I remember playing it some time in the early 2000s when DBZ was big here in NZ (a few years behind the states, as normal).


Ha, an RPG Maker forum was the first online community I really became a part of, I want to say I was 10ish? I never really made anything of note, but it introduced me to programming, web & graphic design, and introduced me to people from all over the world.

I still remember my very first introduction to programming was setting a variable to flag if a chest had been opened or not.
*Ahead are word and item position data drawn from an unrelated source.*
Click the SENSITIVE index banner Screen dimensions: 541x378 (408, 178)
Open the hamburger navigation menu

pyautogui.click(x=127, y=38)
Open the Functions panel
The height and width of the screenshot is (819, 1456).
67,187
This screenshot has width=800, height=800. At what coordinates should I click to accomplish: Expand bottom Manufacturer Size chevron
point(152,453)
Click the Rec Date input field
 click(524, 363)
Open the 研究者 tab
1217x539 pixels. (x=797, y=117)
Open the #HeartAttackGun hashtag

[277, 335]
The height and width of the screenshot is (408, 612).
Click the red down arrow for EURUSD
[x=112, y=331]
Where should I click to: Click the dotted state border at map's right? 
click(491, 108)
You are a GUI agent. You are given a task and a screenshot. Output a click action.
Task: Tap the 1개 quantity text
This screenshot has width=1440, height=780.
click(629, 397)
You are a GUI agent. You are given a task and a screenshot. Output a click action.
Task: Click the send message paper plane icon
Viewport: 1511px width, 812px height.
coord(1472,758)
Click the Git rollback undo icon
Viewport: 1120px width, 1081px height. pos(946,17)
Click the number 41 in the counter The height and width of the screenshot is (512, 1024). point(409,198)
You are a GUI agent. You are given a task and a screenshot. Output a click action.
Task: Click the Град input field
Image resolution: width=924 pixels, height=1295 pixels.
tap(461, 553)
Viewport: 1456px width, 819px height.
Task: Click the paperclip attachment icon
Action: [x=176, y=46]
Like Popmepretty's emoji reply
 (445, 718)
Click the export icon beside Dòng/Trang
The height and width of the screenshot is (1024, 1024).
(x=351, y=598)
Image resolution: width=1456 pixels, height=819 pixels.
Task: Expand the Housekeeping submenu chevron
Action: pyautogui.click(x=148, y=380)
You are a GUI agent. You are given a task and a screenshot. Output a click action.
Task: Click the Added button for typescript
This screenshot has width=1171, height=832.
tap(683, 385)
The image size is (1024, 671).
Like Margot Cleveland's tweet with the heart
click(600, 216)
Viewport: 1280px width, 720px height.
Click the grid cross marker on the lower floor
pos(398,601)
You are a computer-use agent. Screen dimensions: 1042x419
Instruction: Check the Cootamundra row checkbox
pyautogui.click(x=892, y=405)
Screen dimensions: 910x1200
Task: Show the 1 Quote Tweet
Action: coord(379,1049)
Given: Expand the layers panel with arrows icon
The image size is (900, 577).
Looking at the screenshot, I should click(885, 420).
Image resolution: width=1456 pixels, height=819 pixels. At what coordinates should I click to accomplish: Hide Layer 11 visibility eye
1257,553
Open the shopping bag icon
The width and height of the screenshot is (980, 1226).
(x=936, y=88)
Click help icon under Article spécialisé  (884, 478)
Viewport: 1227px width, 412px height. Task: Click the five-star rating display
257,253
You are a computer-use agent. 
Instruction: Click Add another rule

Oh man Don Miguel's RPG Maker translation, I remember including on CD's I burn with friends who didn't have internet access along with music and a few 100MB divx movies


I'll have to thank you for contributing to my childhood memories I guess. Used to play DBZ Mugen edition with my brother for hours.


Out of curiosity: Ever played Dragon Ball Z: Buu Yuu Retsuden on the Sega Genesis?


Yes most of all the Nes, Snes, Gameboy and Sega Genesis ones. I remember the one on Genesis was sprite ripped quite a bit and edited. One of my favorite games to just play was Dragonball Z legends on Sega Saturn. Although it was hard to get to work when I was first getting into it.